If so, yes, I tried changing the Mix Node blending mode to Multiply, the light fringing disappeared but all the colours also changed, as they do in Photoshop when you change a layer to multiply.
I have followed tutorials and painted this way before, noticing a slight lightening around the the edges but not seen it this clearly on pixels (this is a 720x720 texture).
I actually tried to deleted my previous post as I misread the problem. Basically what I tought was happening was that if you multiply your alpha channel with the RGB channel it makes all the areas that are invisible black. If you use don’t use premultiplied alphas then the parts of the images that are transparent still have their original color. Depends on how you then mix the image with something else you can have bright edges around the areas that transition to transparent. The effect might be made worse by mip mapping.
If you’re creating the textures in blender that’s most likely not the case, so I don’t have a good guess what’s happening there. Still might be worth to try out starting from a black background on the image layers if you aren’t.
The image textures I’m using to paint on were created in Blender and were created with a transparent alpha.
I will try what you suggest and create an image texture to paint on that is solid black to use in the Mix node.
EDIT:
There is no light fringing when I paint on a texture image layer with a black background (and in Mix mode in the Mix node), but the colours appear differently on the model - if I paint red it appears orange on the model, if I paint dark green it almost does not show
Not sure if this is 100% correct color mixing, but it seems good enough. I haven’t used blenders painting tools enough to get a harder test case without frustration.
I think I have set it up like your picture but I am still getting a light 1 pixel fringe. The texture map is 720x720 and the strokes are only a couple of pixels wide.
I see a difference in my viewports when swapping between Eevee and Cycles, where Cycles does not show a fringe.
I know sometimes the fringe can be more evident between complimentary colours but it is less noticeable in Cycles.
I have also swapped between CPU and GPU support but there is not much difference here on my iMac (Retina 5K, 27-inch, 2017) with Radeon Pro 580 8 GB graphics card.
Technically it should be the same, it still has black as the transparent bg color.

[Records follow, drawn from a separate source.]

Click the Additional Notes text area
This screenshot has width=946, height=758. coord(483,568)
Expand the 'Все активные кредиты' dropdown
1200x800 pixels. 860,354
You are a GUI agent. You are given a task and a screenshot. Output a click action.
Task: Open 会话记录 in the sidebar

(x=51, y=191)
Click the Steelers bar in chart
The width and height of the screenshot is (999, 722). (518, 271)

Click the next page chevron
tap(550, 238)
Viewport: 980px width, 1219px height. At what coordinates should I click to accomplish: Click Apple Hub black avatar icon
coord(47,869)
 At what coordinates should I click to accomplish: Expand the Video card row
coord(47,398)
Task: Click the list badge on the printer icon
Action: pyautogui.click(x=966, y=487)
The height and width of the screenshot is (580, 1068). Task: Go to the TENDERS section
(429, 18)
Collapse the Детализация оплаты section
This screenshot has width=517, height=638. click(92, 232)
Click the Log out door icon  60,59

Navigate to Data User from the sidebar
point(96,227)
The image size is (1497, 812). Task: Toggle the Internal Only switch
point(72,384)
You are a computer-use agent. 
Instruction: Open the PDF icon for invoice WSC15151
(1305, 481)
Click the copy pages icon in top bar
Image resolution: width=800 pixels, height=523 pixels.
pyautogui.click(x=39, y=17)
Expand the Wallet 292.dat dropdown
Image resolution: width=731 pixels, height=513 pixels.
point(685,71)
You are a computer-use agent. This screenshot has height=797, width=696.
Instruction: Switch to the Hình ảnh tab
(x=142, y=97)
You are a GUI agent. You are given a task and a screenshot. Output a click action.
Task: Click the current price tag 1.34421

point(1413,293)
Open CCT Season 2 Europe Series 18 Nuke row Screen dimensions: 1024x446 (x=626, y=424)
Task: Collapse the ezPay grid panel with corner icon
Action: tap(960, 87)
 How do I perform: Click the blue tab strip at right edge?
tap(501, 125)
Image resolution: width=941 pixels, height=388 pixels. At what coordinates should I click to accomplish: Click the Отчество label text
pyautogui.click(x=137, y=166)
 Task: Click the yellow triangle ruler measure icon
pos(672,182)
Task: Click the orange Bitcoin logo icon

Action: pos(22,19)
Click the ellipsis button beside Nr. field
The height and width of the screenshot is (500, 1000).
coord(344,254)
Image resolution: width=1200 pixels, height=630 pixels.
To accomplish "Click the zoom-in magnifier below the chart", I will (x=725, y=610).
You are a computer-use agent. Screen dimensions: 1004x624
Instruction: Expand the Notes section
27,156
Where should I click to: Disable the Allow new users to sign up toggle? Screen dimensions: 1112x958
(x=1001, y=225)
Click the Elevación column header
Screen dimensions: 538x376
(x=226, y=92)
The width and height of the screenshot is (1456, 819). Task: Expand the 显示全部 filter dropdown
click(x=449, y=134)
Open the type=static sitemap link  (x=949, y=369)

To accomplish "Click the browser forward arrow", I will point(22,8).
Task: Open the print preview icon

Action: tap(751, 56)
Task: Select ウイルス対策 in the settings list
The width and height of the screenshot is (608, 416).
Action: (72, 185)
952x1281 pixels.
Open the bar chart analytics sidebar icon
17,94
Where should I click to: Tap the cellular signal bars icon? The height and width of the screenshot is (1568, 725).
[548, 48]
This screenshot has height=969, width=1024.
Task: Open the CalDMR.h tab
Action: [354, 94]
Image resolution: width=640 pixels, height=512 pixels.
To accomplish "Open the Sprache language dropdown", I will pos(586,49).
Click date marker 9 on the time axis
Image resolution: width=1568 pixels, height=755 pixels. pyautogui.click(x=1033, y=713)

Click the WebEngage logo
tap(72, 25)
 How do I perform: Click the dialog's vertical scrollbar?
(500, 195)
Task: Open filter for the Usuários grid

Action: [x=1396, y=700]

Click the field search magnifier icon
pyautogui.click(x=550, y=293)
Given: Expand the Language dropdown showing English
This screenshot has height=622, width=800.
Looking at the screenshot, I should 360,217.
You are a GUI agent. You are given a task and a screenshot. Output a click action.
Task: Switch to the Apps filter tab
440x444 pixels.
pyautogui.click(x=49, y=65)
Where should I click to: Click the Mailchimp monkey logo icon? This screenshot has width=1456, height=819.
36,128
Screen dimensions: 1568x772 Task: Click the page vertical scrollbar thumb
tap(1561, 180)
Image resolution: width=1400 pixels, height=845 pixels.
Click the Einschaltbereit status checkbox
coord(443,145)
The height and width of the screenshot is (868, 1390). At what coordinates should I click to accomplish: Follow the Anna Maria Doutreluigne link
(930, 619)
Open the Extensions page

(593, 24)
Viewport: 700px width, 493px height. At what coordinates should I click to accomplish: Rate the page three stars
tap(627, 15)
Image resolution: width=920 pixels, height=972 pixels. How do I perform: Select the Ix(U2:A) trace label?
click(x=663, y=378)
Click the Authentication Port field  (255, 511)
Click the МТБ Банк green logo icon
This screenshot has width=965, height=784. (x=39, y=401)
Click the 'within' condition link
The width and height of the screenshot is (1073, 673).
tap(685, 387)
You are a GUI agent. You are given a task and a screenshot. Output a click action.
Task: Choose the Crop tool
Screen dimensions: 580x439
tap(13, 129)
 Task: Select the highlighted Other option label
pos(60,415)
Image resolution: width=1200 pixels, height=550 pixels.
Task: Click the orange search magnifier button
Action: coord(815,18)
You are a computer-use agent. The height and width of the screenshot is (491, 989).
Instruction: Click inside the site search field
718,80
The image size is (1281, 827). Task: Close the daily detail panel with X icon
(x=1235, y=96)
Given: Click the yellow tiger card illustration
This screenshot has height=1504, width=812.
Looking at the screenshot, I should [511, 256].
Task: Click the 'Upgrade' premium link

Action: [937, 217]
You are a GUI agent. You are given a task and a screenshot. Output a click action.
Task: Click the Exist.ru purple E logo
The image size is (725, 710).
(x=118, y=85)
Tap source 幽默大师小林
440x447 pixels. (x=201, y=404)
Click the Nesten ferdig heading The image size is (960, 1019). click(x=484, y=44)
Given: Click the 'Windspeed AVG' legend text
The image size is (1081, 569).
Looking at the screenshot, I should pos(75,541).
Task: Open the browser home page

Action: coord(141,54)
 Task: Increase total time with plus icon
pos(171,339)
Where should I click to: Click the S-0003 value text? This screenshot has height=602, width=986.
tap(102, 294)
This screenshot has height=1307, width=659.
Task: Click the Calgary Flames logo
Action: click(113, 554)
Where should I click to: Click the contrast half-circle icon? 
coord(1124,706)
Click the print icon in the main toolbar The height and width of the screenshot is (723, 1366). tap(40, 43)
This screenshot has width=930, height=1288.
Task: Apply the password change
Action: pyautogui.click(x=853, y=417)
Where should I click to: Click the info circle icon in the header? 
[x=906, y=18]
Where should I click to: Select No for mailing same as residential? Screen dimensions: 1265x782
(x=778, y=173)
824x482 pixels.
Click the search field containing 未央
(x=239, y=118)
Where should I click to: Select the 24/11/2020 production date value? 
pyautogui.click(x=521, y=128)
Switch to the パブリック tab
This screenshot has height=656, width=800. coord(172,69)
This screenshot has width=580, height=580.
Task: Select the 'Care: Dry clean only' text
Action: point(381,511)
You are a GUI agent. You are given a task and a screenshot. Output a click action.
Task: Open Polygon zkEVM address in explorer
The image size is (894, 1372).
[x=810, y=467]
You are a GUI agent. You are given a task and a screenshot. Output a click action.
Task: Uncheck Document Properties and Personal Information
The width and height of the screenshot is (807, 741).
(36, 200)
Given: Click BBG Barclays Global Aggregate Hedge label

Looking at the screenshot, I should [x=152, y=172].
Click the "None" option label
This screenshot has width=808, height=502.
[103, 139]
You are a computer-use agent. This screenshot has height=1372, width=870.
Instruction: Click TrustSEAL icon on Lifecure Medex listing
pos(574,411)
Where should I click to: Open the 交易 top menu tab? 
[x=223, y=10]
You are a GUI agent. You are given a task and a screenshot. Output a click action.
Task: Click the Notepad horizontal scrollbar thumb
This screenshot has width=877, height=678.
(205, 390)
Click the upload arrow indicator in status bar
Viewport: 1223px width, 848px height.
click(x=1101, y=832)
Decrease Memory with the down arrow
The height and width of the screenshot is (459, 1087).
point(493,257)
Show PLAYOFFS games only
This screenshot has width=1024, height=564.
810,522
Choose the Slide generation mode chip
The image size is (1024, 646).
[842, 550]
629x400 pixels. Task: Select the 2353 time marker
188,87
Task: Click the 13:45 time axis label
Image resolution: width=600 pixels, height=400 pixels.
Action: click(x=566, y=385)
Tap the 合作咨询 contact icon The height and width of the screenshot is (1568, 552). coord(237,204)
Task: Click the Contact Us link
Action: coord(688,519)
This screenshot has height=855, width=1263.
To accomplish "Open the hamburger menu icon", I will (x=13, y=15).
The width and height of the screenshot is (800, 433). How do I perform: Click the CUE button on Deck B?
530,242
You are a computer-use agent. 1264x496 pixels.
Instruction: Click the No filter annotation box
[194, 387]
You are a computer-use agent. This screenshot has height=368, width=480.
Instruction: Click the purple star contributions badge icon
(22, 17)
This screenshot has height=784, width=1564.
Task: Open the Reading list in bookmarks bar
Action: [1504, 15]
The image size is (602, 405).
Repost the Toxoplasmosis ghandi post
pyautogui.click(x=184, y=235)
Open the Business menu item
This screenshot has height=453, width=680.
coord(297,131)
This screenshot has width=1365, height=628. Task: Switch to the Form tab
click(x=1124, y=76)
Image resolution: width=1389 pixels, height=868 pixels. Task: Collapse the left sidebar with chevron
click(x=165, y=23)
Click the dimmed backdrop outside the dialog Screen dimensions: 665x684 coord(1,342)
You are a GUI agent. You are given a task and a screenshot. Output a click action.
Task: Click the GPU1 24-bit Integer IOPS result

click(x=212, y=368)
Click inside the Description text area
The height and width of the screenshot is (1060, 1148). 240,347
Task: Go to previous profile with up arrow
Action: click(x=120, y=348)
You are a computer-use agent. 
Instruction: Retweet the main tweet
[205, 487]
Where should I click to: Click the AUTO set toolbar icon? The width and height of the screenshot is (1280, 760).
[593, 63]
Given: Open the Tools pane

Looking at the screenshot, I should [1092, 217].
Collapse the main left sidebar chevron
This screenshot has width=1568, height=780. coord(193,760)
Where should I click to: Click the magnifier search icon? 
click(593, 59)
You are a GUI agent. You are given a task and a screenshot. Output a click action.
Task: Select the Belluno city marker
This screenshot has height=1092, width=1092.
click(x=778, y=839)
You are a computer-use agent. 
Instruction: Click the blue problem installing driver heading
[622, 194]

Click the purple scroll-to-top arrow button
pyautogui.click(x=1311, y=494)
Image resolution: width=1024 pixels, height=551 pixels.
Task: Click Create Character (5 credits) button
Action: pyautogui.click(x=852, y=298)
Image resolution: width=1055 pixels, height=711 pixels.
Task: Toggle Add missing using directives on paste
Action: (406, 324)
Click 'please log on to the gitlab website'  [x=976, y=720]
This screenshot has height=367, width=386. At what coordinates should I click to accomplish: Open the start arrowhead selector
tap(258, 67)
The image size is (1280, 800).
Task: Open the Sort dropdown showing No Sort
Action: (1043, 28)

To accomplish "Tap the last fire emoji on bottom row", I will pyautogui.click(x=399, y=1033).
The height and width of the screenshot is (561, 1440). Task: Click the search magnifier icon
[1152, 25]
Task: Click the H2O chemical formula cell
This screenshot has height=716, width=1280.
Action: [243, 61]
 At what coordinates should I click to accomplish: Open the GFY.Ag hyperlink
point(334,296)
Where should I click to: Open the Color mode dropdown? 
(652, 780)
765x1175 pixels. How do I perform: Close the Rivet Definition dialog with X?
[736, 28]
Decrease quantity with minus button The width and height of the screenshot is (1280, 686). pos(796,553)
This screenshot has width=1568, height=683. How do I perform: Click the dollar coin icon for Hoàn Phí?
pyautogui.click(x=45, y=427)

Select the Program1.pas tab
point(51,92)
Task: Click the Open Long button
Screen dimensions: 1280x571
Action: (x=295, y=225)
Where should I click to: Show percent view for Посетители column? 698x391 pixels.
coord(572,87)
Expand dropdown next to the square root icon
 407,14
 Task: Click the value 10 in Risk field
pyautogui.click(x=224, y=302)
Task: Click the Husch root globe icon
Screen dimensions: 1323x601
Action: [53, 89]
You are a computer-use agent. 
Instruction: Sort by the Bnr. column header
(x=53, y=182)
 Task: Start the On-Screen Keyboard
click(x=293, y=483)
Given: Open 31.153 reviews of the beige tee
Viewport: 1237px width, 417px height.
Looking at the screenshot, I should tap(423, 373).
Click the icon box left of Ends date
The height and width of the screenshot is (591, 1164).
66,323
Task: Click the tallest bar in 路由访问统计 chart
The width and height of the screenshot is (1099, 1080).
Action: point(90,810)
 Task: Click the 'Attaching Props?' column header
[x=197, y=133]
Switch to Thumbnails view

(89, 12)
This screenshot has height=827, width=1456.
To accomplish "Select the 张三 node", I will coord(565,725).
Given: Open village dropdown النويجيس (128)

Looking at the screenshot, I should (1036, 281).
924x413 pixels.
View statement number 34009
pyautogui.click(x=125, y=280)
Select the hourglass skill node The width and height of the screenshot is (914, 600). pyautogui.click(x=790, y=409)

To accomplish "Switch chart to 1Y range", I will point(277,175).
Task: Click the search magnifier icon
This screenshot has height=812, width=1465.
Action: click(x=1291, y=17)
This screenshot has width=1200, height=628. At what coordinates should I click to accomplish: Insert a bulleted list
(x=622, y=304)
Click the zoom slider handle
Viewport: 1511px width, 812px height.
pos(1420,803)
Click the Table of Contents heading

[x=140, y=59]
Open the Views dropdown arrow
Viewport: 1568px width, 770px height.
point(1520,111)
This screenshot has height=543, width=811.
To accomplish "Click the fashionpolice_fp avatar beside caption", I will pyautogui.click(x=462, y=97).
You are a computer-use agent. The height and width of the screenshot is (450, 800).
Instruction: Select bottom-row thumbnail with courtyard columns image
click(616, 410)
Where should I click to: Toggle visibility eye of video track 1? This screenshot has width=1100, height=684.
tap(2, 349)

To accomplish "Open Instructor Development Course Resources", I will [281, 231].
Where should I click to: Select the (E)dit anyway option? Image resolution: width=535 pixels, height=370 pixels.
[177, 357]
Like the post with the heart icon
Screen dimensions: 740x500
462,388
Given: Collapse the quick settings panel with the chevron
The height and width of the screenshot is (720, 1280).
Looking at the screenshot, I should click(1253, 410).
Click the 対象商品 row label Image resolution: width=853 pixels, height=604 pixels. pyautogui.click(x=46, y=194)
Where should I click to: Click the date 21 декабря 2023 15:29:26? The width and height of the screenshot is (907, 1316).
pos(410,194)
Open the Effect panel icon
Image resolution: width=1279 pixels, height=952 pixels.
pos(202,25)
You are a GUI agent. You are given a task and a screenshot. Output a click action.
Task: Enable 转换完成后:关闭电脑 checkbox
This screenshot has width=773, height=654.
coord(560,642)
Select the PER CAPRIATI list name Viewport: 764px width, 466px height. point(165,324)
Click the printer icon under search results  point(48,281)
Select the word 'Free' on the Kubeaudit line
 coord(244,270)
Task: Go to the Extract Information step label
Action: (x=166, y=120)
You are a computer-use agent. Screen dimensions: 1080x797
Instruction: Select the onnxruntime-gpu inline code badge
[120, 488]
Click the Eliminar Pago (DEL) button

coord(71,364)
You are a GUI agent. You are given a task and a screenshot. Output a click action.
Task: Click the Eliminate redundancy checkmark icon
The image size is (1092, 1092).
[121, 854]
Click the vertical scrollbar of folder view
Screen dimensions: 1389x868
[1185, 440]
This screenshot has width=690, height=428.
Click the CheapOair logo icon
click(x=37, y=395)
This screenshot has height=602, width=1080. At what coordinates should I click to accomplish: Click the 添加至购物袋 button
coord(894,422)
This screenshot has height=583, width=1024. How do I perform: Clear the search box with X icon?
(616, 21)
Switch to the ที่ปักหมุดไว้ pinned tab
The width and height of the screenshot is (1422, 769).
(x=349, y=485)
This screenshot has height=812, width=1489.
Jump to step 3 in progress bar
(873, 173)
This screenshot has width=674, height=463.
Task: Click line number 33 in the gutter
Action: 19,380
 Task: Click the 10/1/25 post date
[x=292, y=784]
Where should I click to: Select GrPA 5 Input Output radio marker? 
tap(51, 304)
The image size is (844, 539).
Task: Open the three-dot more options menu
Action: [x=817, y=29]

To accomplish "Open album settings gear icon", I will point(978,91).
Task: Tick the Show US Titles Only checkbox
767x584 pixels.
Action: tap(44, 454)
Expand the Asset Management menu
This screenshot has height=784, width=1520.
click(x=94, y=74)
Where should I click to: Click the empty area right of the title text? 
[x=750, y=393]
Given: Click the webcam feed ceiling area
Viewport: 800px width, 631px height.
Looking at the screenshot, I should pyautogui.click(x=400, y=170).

I can’t replicate it on windows on a nvidia GPU so I have to agree that it’s probably OS issue as Mac has never had good 3D support (opengl is deprecated on mac also), blender userbase on it is smaller so there might be more unreported bugs.
It has black, it’s just transparent if you create it with those settings. Painting on it will add both alpha and color to it. If you only add alpha you’ll get the original color.
You have colors in the transparent areas (completly normal for texture painting). If you paint over them alpha gets added back in and the underlying color gets mixed around the edge due to texture filtering. Using closest (no filtering) there’s no bleeding with the colors. Unfortunately I can’t think of a good fix. You could bake textures with Cycles after you’re finished with painting. If it handles texture filtering differently you’ll probably end up with a clean texture.